We use the LangChain Expression Language (LCEL) to pipe the different components together.

In [None]:
from langchain_core.prompts import ChatPromptTemplate
from langchain_core.runnables import RunnablePassthrough
from langchain_core.output_parsers import StrOutputParser

# 1. Define the Prompt Template (The "Instructions")
template = """Answer the question based only on the following context:
{context}

Question: {question}
"""
prompt = ChatPromptTemplate.from_template(template)
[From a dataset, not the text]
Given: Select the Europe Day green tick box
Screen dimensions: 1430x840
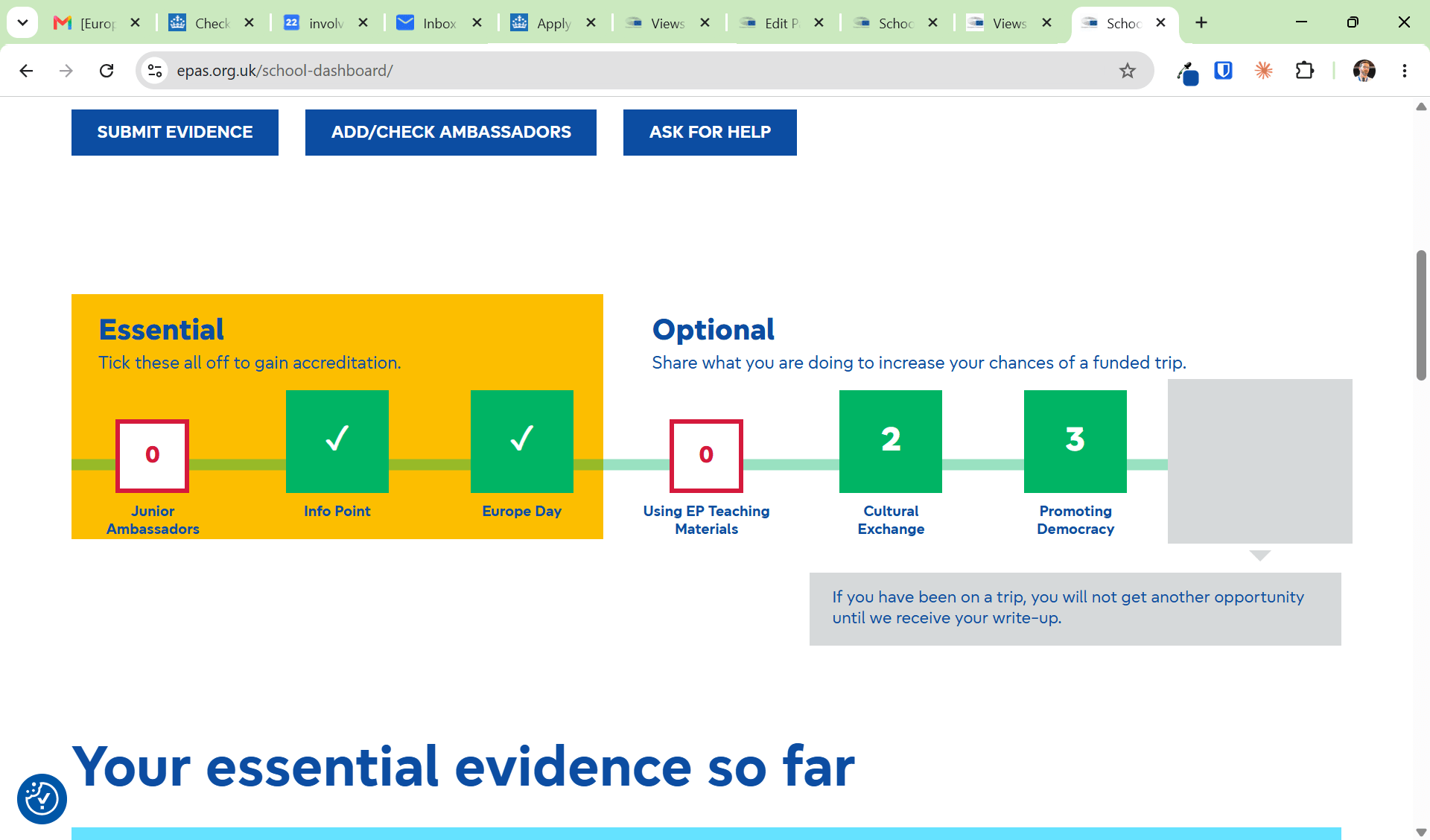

# 2. Setup the Retriever (The "Search Engine")
retriever = vectorstore.as_retriever(search_kwargs={"k": 2})

# 3. Build the Chain
# This chain: Finds data -> formats the prompt -> sends to Gemini -> cleans the output
rag_chain = (
    {"context": retriever, "question": RunnablePassthrough()}
    | prompt
    | llm
    | StrOutputParser()
)

# 4. Run the example
query = "What is RAG?"
response = rag_chain.invoke(query)

print(f"Question: {query}")
print(f"AI Response: {response}")

Question: What is RAG?
AI Response: RAG stands for Retrieval-Augmented Generation, a technique to ground LLMs in external data.